基于模糊决策树的图像情感分类规则抽取算法的研究
作者单位:太原理工大学
学位级别:硕士
导师姓名:陈俊杰
授予年度:2011年
学科分类:08[工学] 080203[工学-机械设计及理论] 0802[工学-机械工程]

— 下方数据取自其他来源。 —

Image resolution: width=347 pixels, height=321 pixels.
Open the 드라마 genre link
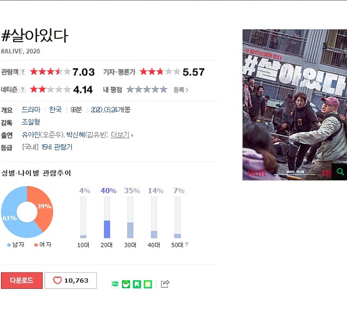point(31,109)
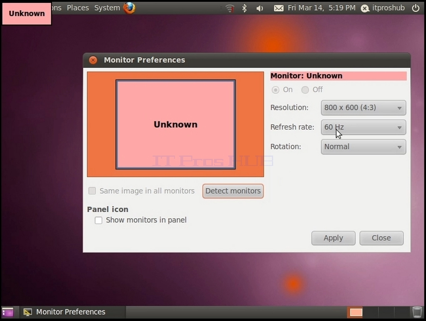Open the Rotation Normal dropdown
Image resolution: width=426 pixels, height=321 pixels.
[364, 147]

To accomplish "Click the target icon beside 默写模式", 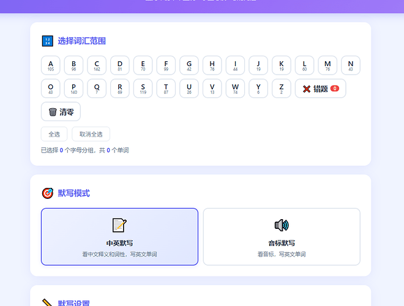I will click(x=47, y=193).
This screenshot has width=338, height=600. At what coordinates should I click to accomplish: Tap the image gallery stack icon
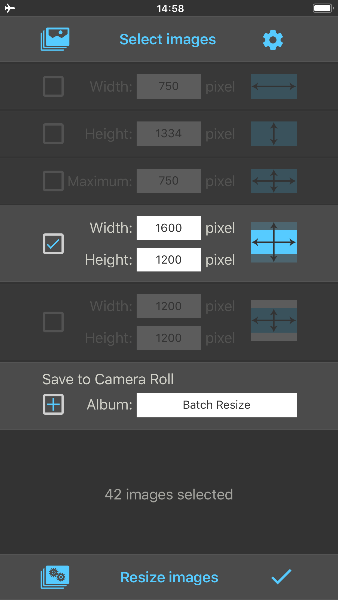pos(55,39)
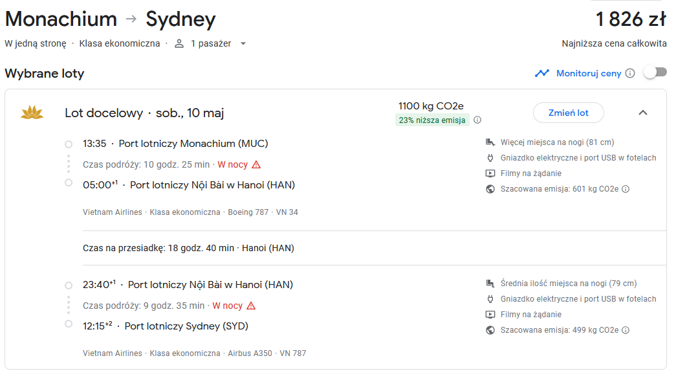Click the video icon on the VN 787 leg
This screenshot has width=676, height=380.
tap(490, 315)
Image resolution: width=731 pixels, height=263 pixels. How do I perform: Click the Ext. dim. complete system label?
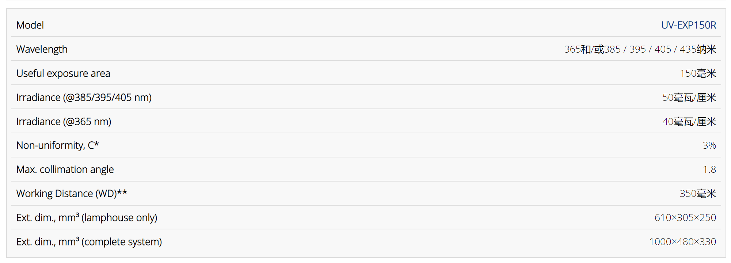89,242
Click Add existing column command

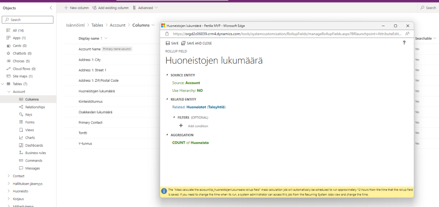pos(110,8)
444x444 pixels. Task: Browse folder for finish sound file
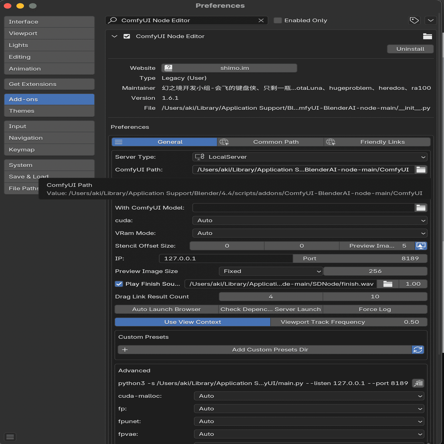click(x=388, y=284)
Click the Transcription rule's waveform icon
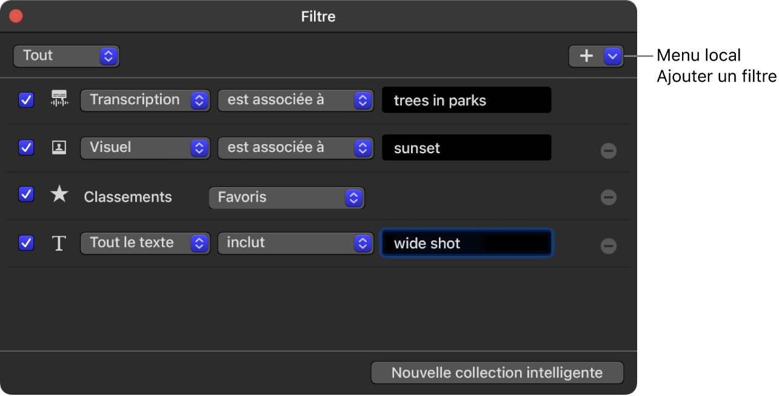This screenshot has width=779, height=396. (59, 100)
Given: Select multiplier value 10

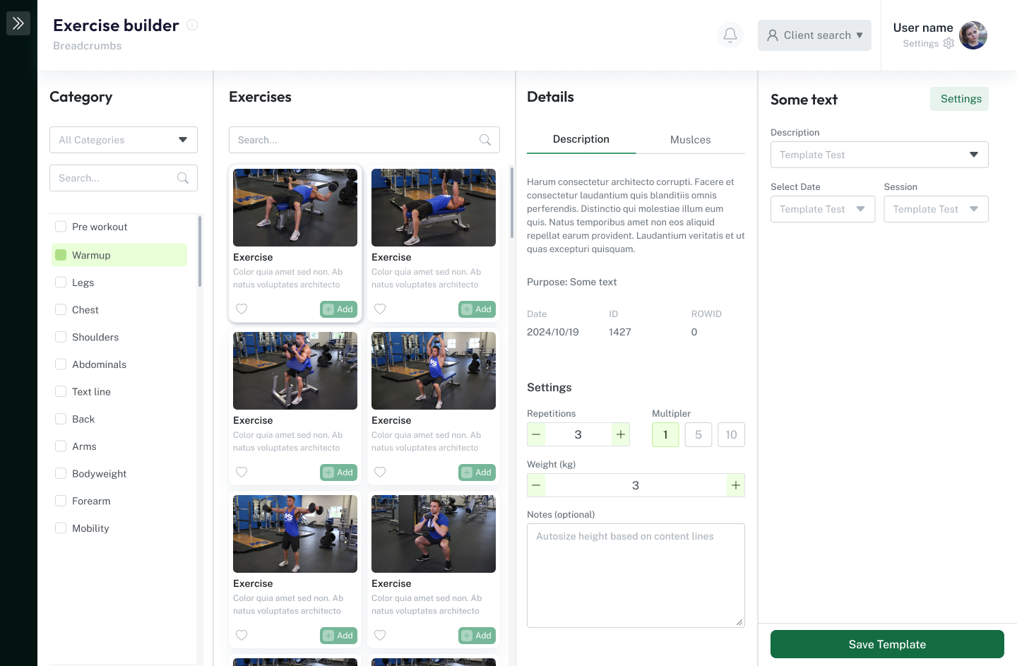Looking at the screenshot, I should (x=731, y=434).
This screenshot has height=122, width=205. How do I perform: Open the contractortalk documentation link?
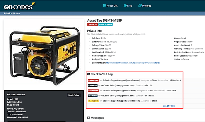point(133,63)
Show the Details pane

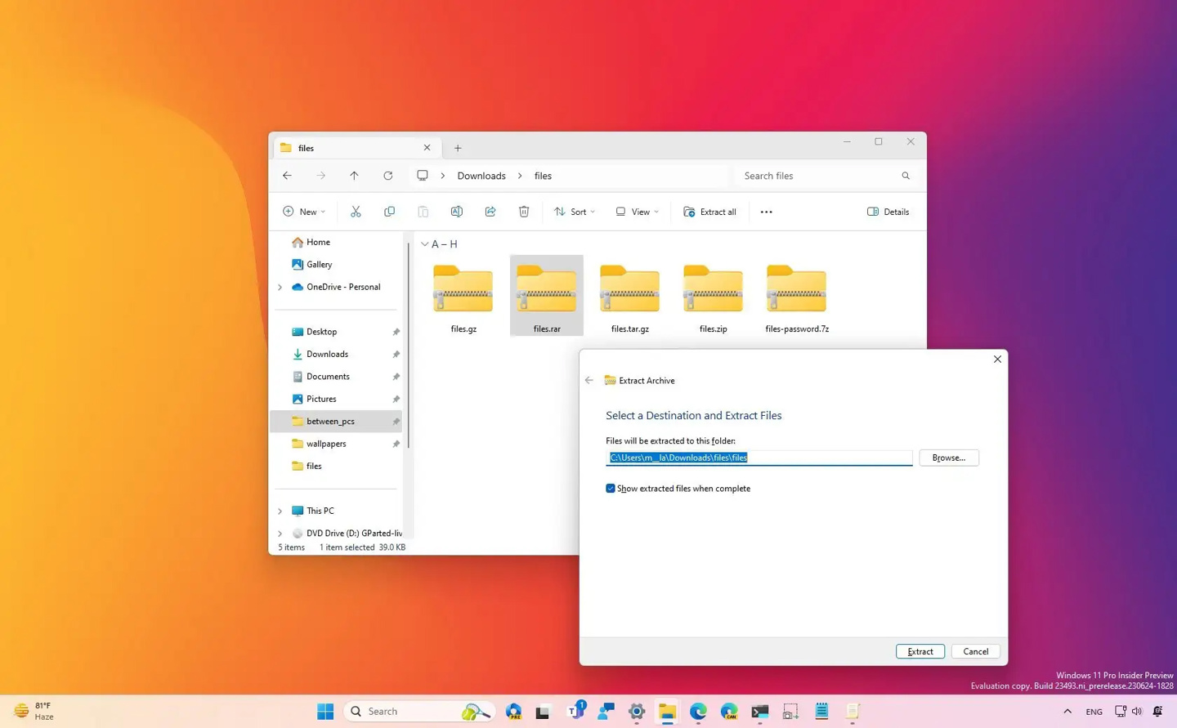(x=888, y=212)
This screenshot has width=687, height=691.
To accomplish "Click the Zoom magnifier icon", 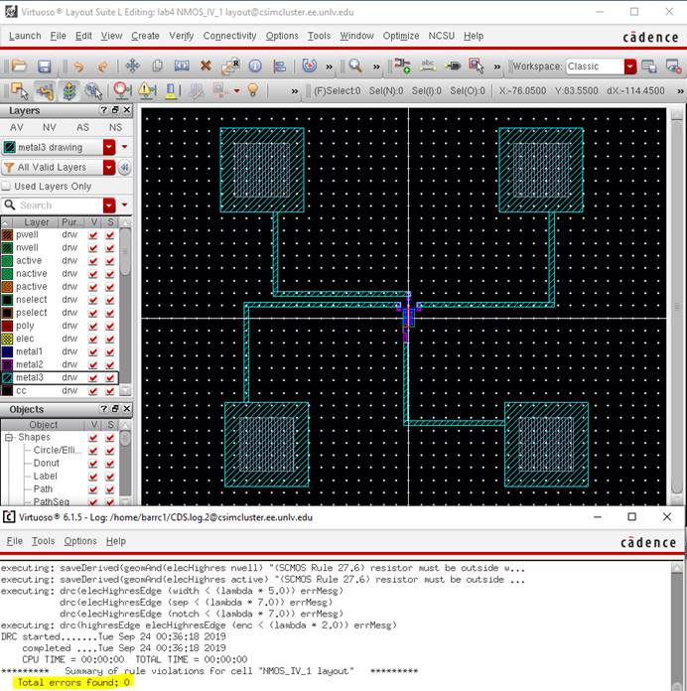I will [x=355, y=67].
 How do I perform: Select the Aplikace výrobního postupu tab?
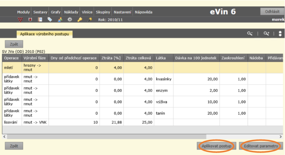(44, 34)
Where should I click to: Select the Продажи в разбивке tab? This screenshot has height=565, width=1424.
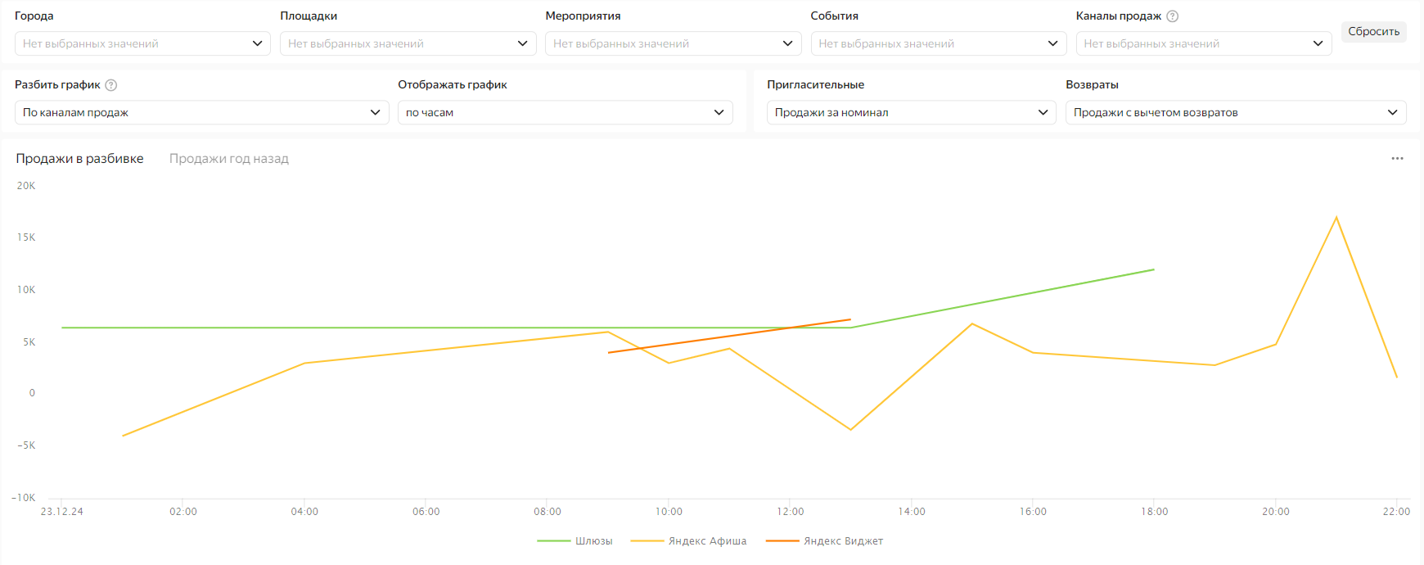[79, 159]
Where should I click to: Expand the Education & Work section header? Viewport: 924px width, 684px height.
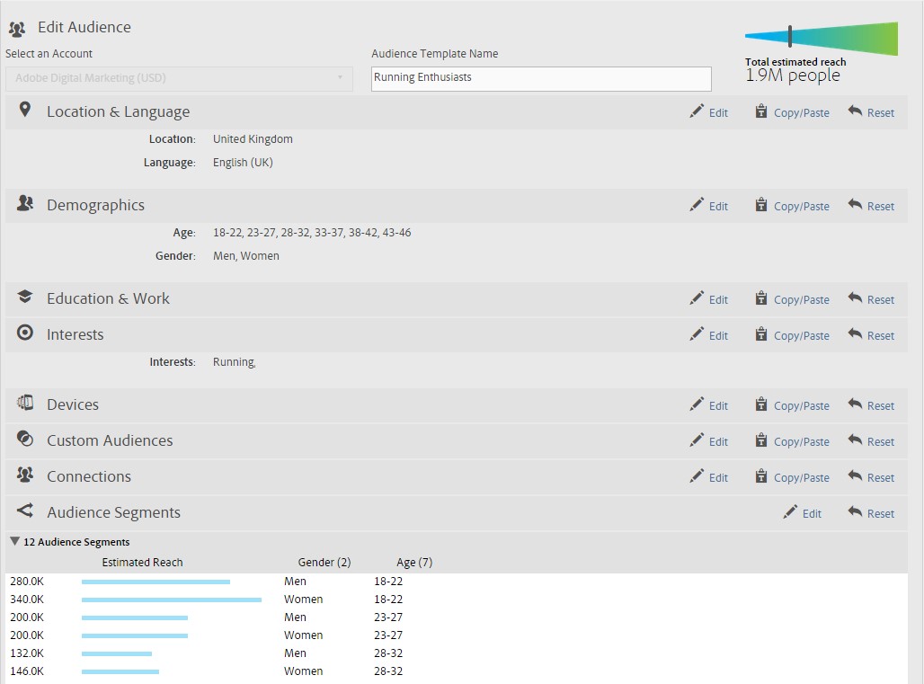108,298
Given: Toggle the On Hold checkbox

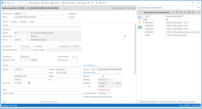Looking at the screenshot, I should pyautogui.click(x=80, y=17).
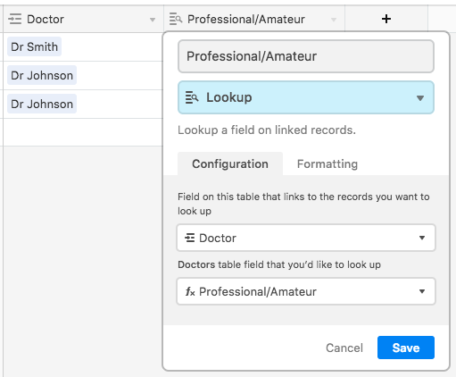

摘 要:随着社会和网络技术的发展,产生了大量的图像信息。如何对这些图像进行分类、存储和检索,一直是目前计算机技术的一个研究的热点。 由于图像基于情感的分类检索可以极大的提高图像的分类准确度,日益得到了人们的重视。图像基于情感的分类检索的主要思想是通过各种方法找到图像的视觉特征与高层语义之间的映射关系,挖掘图像视觉特征与高层语义之间的联系,从而达到能够对图像集合按照语义进行合理的分类和标注的目的。 图像视觉特征到高层语义映射问题的关键是找到其中的映射规则。图像的视觉特征与情感语义的映射匹配规则具有复杂性、模糊性、多变性、和松散性,图像的情感属性和视觉属性也存在着模糊性。然而模糊决策树可以较好的解决存在二义性和模糊性的问题,对具有模糊性的分类属性的样本集进行较为精确的分类,并从相应的模糊决策树中抽取分类规则。因此,选取模糊决策树对图像进行基于情感的分类并从得到的树中抽取规则应当会有较好的效果。 本文通过阅读大量的相关文献,对基于图像情感分类的模糊决策树算法进行了详细的研究。其中包括图像视觉低阶特征的提取方法和其模糊化方法,图像情感特征的表示方法和其模糊化方法,以及图像情感特征和图像低阶视觉特征之间的映射关系,还包括模糊决策树的定义和其所使用的关键技术,应用于图像情感分类的模糊决策树算法以及对该算法选择分类属性的方法进行了修改,详细说明了从模糊决策树中进行规则抽取和规则处理的方法等。最终本文提出了一种可应用于基于图像情感分类规则抽取的模糊决策树算法。